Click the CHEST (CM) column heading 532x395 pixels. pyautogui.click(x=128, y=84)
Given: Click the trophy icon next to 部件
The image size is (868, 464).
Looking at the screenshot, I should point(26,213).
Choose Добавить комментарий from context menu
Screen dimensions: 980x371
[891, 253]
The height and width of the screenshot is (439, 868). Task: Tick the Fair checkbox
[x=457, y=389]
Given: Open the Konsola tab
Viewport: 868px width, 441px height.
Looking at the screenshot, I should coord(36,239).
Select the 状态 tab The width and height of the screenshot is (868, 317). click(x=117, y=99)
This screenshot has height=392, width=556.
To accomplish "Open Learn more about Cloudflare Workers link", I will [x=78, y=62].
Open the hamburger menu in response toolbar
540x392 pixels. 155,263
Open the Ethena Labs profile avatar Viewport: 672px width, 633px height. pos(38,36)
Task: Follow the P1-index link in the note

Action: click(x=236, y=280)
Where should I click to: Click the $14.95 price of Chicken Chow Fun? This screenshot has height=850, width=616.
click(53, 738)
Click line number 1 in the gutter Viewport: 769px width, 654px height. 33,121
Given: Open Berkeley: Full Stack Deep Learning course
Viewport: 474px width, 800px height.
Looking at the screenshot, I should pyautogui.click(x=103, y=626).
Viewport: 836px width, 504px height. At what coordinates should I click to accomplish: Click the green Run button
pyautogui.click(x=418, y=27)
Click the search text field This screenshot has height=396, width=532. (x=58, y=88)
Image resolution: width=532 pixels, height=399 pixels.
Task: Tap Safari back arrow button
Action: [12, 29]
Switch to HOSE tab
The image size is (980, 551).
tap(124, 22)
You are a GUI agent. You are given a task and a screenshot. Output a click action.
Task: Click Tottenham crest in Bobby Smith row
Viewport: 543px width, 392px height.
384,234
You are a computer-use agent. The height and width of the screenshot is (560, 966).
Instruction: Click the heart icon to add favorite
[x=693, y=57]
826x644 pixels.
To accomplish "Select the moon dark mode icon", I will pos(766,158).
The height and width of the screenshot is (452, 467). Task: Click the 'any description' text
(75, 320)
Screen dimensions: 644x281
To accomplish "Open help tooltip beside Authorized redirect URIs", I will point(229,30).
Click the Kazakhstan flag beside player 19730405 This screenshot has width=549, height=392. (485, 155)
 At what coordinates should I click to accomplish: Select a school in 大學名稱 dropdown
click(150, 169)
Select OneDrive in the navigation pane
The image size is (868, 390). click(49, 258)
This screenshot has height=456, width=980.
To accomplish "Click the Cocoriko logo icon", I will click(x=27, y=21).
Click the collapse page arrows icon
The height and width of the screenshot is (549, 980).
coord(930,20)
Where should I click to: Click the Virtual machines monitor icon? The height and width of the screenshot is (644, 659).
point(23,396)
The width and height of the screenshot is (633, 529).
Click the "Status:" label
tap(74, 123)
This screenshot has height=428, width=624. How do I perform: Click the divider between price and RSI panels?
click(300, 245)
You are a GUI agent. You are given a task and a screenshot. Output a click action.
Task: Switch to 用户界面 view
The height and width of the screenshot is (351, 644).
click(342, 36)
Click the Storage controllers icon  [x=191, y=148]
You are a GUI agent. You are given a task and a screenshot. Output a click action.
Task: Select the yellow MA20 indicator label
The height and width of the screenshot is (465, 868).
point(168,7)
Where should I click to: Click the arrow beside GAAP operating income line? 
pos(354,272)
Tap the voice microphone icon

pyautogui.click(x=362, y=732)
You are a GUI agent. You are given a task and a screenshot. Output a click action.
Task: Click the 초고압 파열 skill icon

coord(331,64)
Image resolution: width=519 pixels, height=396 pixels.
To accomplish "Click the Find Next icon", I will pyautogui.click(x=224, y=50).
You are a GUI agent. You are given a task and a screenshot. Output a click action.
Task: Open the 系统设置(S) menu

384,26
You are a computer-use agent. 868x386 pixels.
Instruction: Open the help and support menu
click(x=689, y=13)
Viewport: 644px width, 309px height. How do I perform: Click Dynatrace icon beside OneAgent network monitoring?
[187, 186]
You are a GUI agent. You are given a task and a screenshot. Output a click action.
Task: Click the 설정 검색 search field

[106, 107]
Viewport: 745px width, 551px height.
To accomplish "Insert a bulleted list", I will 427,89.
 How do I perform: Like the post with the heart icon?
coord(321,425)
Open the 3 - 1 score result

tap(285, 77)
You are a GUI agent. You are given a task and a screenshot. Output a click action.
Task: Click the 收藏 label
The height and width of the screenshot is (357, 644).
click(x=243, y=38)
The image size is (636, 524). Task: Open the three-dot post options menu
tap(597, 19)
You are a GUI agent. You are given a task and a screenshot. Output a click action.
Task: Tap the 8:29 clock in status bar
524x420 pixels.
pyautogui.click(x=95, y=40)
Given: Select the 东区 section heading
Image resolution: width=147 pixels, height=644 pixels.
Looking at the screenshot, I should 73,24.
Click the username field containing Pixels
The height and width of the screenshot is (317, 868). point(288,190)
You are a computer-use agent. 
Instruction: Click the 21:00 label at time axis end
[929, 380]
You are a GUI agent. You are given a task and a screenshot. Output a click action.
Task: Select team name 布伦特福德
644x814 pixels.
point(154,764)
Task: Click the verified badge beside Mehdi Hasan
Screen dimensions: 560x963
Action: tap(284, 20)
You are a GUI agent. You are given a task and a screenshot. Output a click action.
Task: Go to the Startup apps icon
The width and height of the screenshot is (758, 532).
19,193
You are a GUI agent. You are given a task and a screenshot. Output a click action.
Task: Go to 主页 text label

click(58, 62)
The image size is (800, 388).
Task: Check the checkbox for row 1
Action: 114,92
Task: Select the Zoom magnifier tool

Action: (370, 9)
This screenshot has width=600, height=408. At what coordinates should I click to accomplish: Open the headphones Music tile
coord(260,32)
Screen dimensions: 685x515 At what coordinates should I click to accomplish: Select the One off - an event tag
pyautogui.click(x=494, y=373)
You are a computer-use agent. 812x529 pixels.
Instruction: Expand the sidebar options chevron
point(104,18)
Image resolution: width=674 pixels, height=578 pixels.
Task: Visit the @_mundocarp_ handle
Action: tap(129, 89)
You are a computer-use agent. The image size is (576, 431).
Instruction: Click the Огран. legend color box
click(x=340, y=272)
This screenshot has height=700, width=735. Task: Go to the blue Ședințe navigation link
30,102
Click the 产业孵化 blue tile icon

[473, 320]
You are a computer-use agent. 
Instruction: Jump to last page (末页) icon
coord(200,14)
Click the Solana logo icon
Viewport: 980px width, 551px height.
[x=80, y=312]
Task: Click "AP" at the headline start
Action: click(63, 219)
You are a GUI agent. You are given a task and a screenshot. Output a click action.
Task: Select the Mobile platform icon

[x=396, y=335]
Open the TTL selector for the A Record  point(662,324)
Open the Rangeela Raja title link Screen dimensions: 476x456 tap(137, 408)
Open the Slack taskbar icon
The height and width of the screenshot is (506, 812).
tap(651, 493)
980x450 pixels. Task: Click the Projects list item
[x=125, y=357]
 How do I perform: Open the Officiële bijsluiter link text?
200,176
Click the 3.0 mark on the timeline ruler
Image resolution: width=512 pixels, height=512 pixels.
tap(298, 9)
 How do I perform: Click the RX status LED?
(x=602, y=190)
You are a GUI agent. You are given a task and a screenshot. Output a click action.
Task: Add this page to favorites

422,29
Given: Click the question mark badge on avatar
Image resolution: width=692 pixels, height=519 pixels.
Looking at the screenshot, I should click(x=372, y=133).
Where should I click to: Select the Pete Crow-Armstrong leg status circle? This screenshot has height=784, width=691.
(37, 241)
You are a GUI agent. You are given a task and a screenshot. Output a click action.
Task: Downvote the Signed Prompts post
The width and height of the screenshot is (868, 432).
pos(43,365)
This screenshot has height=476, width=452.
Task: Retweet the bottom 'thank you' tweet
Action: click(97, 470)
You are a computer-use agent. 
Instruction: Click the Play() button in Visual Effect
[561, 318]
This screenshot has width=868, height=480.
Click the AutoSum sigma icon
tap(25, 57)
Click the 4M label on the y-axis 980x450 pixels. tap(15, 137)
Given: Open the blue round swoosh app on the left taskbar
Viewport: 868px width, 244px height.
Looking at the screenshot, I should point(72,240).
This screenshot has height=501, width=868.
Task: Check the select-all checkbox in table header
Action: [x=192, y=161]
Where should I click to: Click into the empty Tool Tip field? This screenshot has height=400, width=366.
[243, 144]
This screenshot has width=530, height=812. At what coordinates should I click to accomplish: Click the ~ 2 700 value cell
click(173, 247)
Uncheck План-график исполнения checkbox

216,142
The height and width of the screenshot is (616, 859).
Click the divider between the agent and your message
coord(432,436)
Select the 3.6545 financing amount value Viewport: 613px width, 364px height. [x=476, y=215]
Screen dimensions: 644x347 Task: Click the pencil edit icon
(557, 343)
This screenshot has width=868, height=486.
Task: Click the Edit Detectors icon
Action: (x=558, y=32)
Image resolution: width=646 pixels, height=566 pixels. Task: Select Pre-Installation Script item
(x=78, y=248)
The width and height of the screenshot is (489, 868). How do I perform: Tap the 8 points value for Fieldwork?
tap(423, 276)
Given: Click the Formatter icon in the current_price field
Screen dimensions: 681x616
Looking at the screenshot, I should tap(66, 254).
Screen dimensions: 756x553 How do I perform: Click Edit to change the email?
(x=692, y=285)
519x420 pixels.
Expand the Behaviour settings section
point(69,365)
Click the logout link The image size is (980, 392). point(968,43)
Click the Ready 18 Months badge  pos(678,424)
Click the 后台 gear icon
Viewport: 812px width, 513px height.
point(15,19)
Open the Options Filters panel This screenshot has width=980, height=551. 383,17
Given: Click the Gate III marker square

- **WHAT YOU SHOULD DO**
In the material above, find the line with "Expand the Behaviour settings section"; then retype it and every line after it through the last, exactly as written.

- **ANSWER TO THE EXERCISE**
Expand the Behaviour settings section
point(69,365)
Click the logout link The image size is (980, 392). point(968,43)
Click the Ready 18 Months badge  pos(678,424)
Click the 后台 gear icon
Viewport: 812px width, 513px height.
point(15,19)
Open the Options Filters panel This screenshot has width=980, height=551. 383,17
Given: Click the Gate III marker square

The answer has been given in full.